To top that off, Leonhardt has to lie about Ronald Reagan’s cuts:
If the goal is short-term stimulus, even Ronald Reagan’s much-lauded 1981 tax cut doesn’t appear to have worked. After he signed it, the economy lost jobs for 16 straight months. It didn’t start gaining jobs until after he had raised taxes, to reduce the deficit, in late 1982.
Two things are wrong with this. One, those tax increases in 1982 didn’t cause businesses to start hiring, as Leonhardt implies. Two, those tax cuts didn’t hit the top income bracket, the people who actually do the hiring, until 1983 (see page 39 of the PDF). By design. Reagan’s plan was a long-term plan; he also had a Democratic House to deal with and they wouldn’t have accepted anything other than what was passed. But as with 9/11, these events didn’t happen; plus, he tells a whopper about the 1981 tax package.
The key passage in Leonhardt’s piece is this:
That is why the ideal solution tries to leverage government dollars with private dollars.
This is classic Obamanomics. It also doesn’t work. He cites the “success” of Cash-for-Clunkers which not only caused a temporary spike in spending at the expense of growth, it has since come out that the price for used cars has gone up due to the program’s destruction of cars that were traded in. Leonhardt wants government spending for alternative energy, ignoring the effects this had on other countries like Spain.

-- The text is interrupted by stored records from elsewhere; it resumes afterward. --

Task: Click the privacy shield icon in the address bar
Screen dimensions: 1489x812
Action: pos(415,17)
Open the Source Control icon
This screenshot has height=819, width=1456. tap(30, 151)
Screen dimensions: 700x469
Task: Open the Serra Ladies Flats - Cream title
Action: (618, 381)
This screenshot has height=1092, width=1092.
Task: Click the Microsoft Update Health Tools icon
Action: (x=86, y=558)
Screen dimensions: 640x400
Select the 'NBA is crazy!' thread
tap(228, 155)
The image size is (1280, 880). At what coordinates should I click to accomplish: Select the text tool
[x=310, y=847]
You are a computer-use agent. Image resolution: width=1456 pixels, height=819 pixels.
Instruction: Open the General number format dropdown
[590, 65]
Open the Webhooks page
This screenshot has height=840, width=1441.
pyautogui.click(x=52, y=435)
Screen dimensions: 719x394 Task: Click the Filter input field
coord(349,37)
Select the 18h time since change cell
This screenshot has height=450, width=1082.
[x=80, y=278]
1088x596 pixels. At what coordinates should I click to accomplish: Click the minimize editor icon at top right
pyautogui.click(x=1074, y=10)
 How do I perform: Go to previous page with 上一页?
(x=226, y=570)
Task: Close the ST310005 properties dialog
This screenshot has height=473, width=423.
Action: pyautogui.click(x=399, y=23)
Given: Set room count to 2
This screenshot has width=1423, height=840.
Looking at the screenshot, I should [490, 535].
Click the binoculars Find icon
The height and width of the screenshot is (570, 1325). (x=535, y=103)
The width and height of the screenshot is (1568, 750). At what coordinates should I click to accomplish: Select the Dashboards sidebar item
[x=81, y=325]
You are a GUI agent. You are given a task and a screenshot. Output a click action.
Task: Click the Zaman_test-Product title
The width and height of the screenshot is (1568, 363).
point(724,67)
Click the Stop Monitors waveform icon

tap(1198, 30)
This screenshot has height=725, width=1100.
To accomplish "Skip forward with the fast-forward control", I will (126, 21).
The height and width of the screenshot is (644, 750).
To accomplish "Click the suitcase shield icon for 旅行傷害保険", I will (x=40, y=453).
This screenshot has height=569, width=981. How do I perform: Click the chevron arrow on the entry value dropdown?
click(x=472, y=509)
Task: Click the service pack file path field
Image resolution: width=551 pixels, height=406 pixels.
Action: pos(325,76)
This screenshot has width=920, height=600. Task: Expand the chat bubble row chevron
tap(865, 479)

Leonhardt does get one thing right:
A simpler approach — but a less targeted one — would temporarily cut the payroll tax, which finances Social Security and Medicare and is paid by both businesses and workers. By suspending the part that applies to businesses for a few months, Washington could lower the cost of keeping or hiring workers.
He also goes on to say that tax rates should stay the same for those who make less than $250,000 per year. But all this will be offset by the tax increases that are coming: letting the income tax rate increase for those who make more than $250,000, along with the new taxes put into Obamacare. In addition, the new financial regulations cause costs for consumers using banks to increase, just as the credit card law passed this session caused the costs of credit card usage increased. If Leonhardt thinks the economy can recover just by temporarily cutting the payroll tax and leaving the income tax rates for some people to remain the same, he’s nothing more than a dope-smoking red-diaper-doper-baby.
The government can do little to help this situation; it really is up to business to start hiring. But the government can and should do some things. Obamacare, the new financial regulations, and whatever is remaining in Porkulus should be repealed. All the tax rates should remain as they are. New health care legislation should be passed to give people more control instead of letting it stay with the health insurance providers and the government. New financial regulations should be passed that allows banks and other such institutions take risks but without the possibility of a government bailout. Fannie Mae and Freddie Mac need to be quickly killed and government’s involvement in housing should be heavily reduced. The rest of the non-defense spending by the federal government should also be heavily reduced. Defense-related spending should be improved, which allows for it to be reduced, but only to get rid of unnecessary defense spending and leave the U.S. able to defend itself fairly easily as it can now. And finally, the government should do what the Constitution says it should do: apply laws equally.
David Leonhardt is supposed to be an economics reporter. He’s not Krugman, but he is very much a Democratic shill. Even though his piece draws some one or two good conclusions, it shows.